Now letting $u=f(x)$ and $v=f(x+z)-f(x)$ and substituting it in (5) we get
  \begin{align*}
g\left(f(x+z)\right)=\sum_{k\geq 0}\frac{d^k}{df^k}g\left(f(x)\right)\frac{1}{k!}\left(f(x+z)-f(x)\right)^k\tag{6}
\end{align*}

We now consider (6) as series in $z$ and compare the coefficients of $z^n$ in (6) with the coefficients of $z^n$ in (4). Using the  coefficient of operator $[z^n]$ to denote the coefficient of $z^n$, we observe:
\begin{align*}
\frac{d^n}{dx^n}g\left(f(x)\right)&=n![z^n]\sum_{k\geq 0}\frac{d^k}{df^k}g\left(f(x)\right)\frac{1}{k!}\left(f(x+z)-f(x)\right)^k\tag{7}\\
&=\sum_{k=0}^{n}\frac{g^{(k)}\left(f(x)\right)}{k!}
\left.\left(\frac{d^n}{dz^n}\left(f(x+z)-f(x)\right)^k\right)\right|_{z=0}\tag{8}\\
&=\sum_{k=0}^{n}\frac{g^{(k)}\left(f(x)\right)}{k!}
\left.\left(\frac{d^n}{dz^n}\sum_{j=0}^{k}\binom{k}{j}\left(f(x+z)\right)^j\left(-f(x)\right)^{k-j}\right)\right|_{z=0}\tag{9}\\
&=\sum_{k=0}^{n}\frac{g^{(k)}\left(f(x)\right)}{k!}
\sum_{j=0}^{k}\binom{k}{j}\left(-f(x)\right)^{k-j}\left.\left(\frac{d^n}{dz^n}\left(f(x+z)\right)^j\right)\right|_{z=0}\tag{10}\\
&=\sum_{k=0}^{n}\frac{g^{(k)}\left(f(x)\right)}{k!}
\sum_{j=0}^{k}\binom{k}{j}\left(-f(x)\right)^{k-j}\left(\frac{d^n}{dx^n}\left(f(x)\right)^j\right)\tag{11}\\
\end{align*}
Comment:


*

*(7) Comparison of the coefficients of $z^n$ in (6) and (4)

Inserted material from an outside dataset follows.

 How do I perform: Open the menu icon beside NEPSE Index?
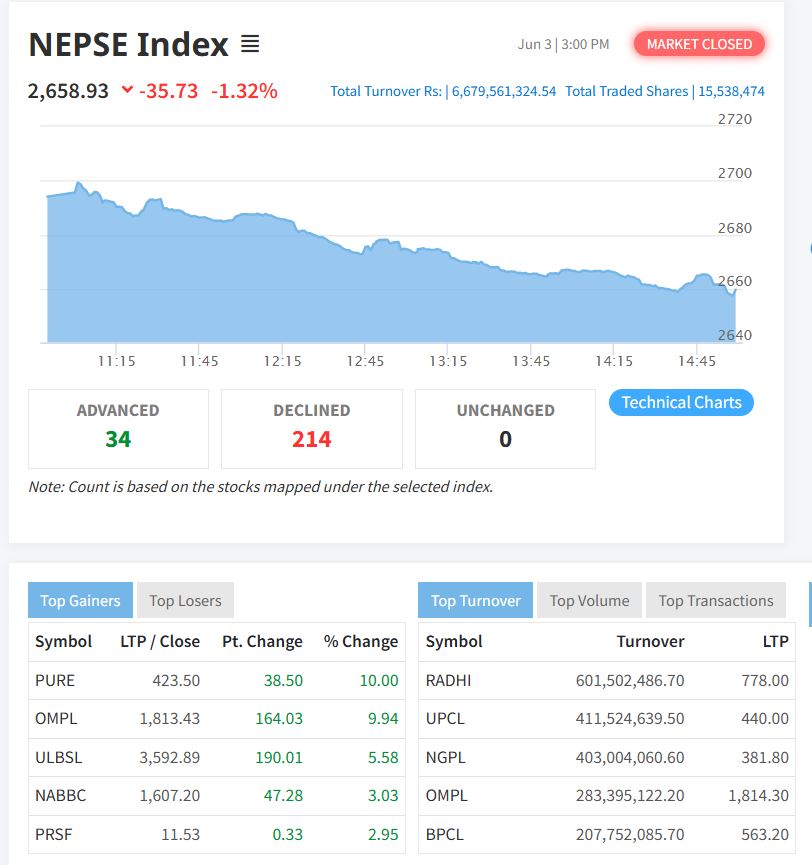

*(8) Note that $n!$ times the coefficient of $z^n$ can be written as the $n$-th derivative. Observe also that since the Taylor series expansion of $f(x+z)-f(x)$ at the point $x$ starts with $z^1$, we can restrict the index range to $0\leq k \leq n$.

*(9) Application of the binomial theorem

*(10) Linearity of $\frac{d^n}{dz^n}$ operator

*(11) Observe, that taking $n$ derivatives of $f(z+x)^j$ with respect to $z$ and then setting $z=0$ in (10) is equivalently, by the chain rule to take $n$ derivatives of $\left(f(z+x)\right)^j$ with respect to $z+x$ and then setting $z=0$. And this is the same as taking $n$ derivatives of $\left(f(x)\right)^j$ with respect to $x$.

Next we consider the well-known formula of Faà di Bruno of the $n$-th derivative of composites of functions:
\begin{align*}
\frac{d^n}{dx^n}g\left( f(x)\right)=\sum_{k=0}^ng^{(k)}\left(f(x)\right)B_{n,k}(f^{\prime}(x),\ldots,f^{(n-k+1)}(x))\tag{12}
\end{align*}
Comparing (11) with (12) gives
\begin{align*}
B_{n,k}^f(x)&=\frac{1}{k!}\sum_{j=0}^k\binom{k}{j}\left(-f(x)\right)^{k-j}\frac{d^n}{dx^n}\left(f(x)\right)^j
\end{align*}
  and (2) follows.



Proof of (1):
  \begin{align*}
\frac{d}{dx}&B_{n,k}^f(x)=B_{n+1,k}^f(x)-f^{\prime}(x)B_{n,k-1}^f(x)\end{align*}

We use the identity (2) and we observe:
\begin{align*}
\frac{d}{dx}B_{n,k}\left(f(x)\right)&=\frac{1}{k!}\frac{d}{dx}\sum_{j=0}^k\binom{k}{j}\left(-f(x)\right)^{k-j}\frac{d^n}{dx^n}\left(f(x)\right)^j\\
&=\frac{1}{k!}\sum_{j=0}^k\binom{k}{j}(k-j)\left(-f(x)\right)^{k-j-1}\left(-f^{\prime}(x)\right)\frac{d^n}{dx^n}\left(f(x)\right)^j\\
&\qquad+\frac{1}{k!}\sum_{j=0}^k\binom{k}{j}\left(-f(x)\right)^{k-j}\frac{d^{n+1}}{dx^{n+1}}\left(f(x)\right)^j\\
&=-f^{\prime}(x)\frac{1}{k!}\sum_{j=0}^{k-1}\binom{k-1}{j-1}k\left(-f(x)\right)^{(k-1)-j}\frac{d^n}{dx^n}\left(f(x)\right)^j\\
&\qquad+B_{n+1,k}^f(x)\\
&=-f^{\prime}(x)B_{n,k-1}^f(x)+B_{n+1,k}^f(x)
\end{align*}
and (1) follows.
Note: This proof was derived from the nice paper The Curious History of Faà di Bruno's Formula by Warren P. Johnson.